四話(前半)

 カタカタとひびの入った木製の箒を片手にボーっとしていた僕はカラスの鳴き声で夕焼けのオレンジ色が空一面に広がっていることに気づかされた。


「何夕日と戯れてんだよ、ミカタ。とりあえずノルマは終わったぞー。さっさとゴミ集めして解散しよう」

 僕の肩を軽くたたいて石田は笑った。

「あ、ごめん、ボーっとしていた」

「ほんとな、ほとんど俺がやったで。ゆえにゴミ集めくらいはしてくれ」

「あー了解」

 クラスごとに掃除する場所は決められている——僕のクラスは二階にあり、主に三年生の使う南側トイレと教室を出てすぐの階段を掃除する。

 基本的には掃除当番として作られた五グループのうち二グループが週ごとに入れ替わりながら掃除をすることになっている。

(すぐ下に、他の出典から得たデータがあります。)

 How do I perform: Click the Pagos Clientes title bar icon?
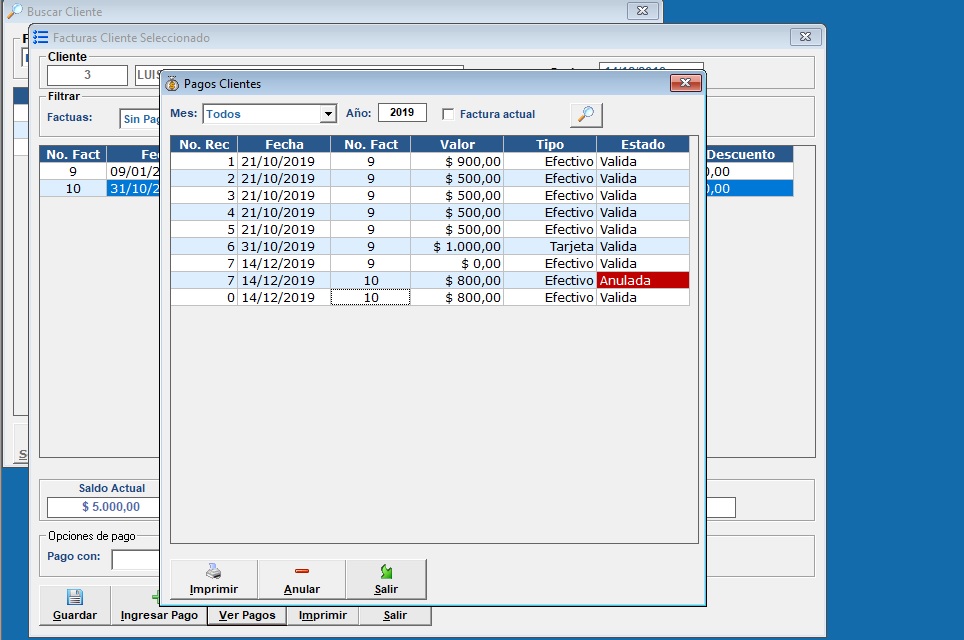click(171, 84)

 ——それで今週は階段が当番なので石田と共に居残って掃除をしていたのだった。

 ただ、今日は運が悪く本来ならメンバーが五人いるのだがうち三人はそれぞれ委員会があるとか言って不在である。

 だから残ったのは僕と石田だけだった。


 それにも関わらず僕はボーっとしていた(埃もないのに一歩も動かずに箒だけ動かしていた)ので、ほとんど石田が一人で掃除をやり遂げてしまったのだ。

「おっけー。石田ありがと」

「あいーじゃあ俺も委員会あるから行くわ。——ミカタは?」

「お前も委員会あったのかよ……こっちはちょっと用事があるから」

「そう。じゃな!——あ」

「ん?」

「明日も一緒に飯食おうな!」

「りょーかい」

 相変わらずにこやかに駆け出していく石田の後ろ姿を見送った。


 石田は最近仲良くなったばかりの友達。——昨日と同様に体育館裏に向かおうとしていた僕を呼び止めて今日昼ご飯に誘ってくれた。本当はアカネが体育館裏にいるんじゃないか、と思っていたから断りたかったのだが、あまりにも強引だったので断り切れなかった。

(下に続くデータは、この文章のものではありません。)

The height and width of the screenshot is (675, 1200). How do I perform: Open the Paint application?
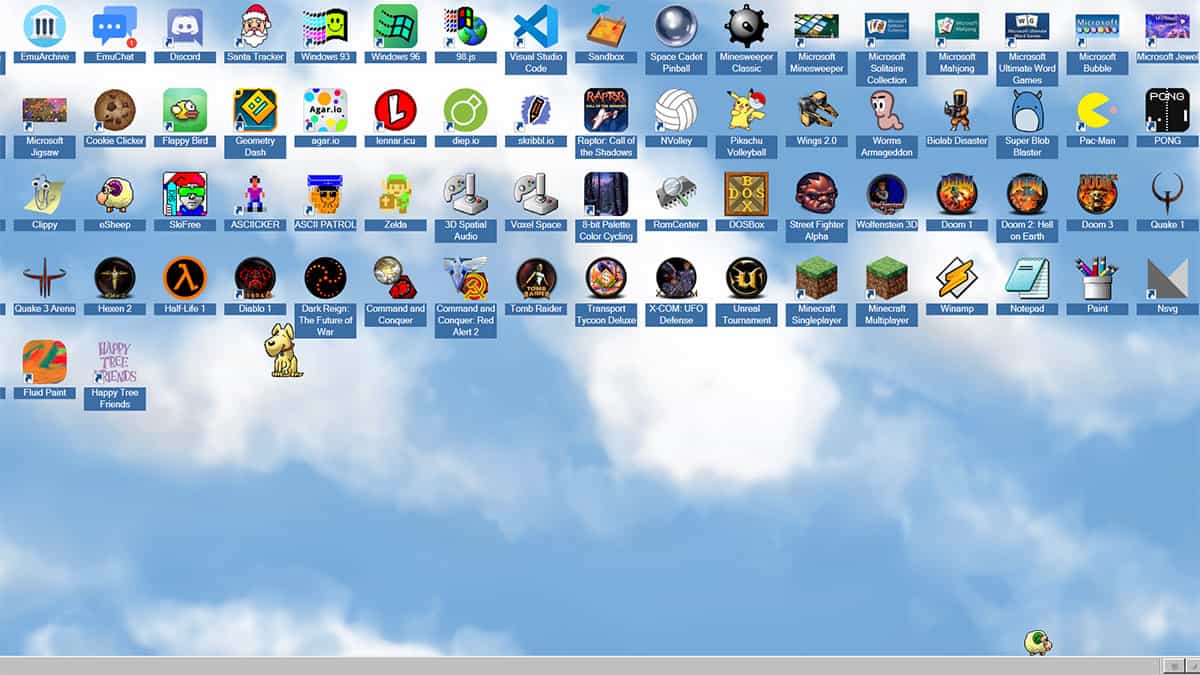(1096, 280)
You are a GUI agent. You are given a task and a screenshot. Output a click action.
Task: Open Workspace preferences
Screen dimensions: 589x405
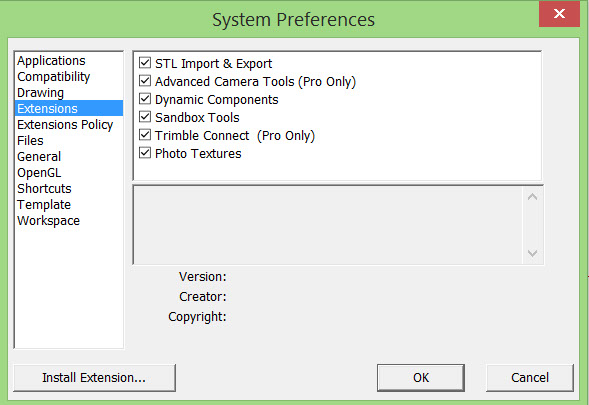click(48, 221)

 話してみて分かったのだけれど、石田は素直な性格で責任感の強いいいやつだった。

 ——石田も委員会あったというのに僕を一人にしないために残って掃除をしてくれるとかいいやつすぎる。

 ——僕自身今日はボーっとしていたのにこれと言って嫌味も言わなかったしもう石田には立つ瀬がないかもしれなかった。

 もしも石田が大雑把な性格じゃなければ……。

 僕はまだ全然埃まみれの階段を眺めた。


 箒を片手に今度こそちゃんと埃を集め始めた。

 ただ、なるべく長く掃除をしようとしていた僕にしてみて掃除している風を装えるので好都合である。


 ——多分そろそろのはずだ。

 あいつが掃除を終えてこの階段を下りてくる時間は。


 僕は箒を握りしめて階段の先を眺めた。

 掃除を終えた他クラスの生徒たちがばらばらと降りてきている。時々この人何してんだろうという冷たい視線が向けられるが、あくまで掃除をしているんだと自分を鼓舞してやり過ごす。

 そうまでして僕は待っていた。


 あいつが来るのを望む気持ちと来ないでほしいと心のどこかで祈る気持ちが交差しているようで慣れない心持ちだった。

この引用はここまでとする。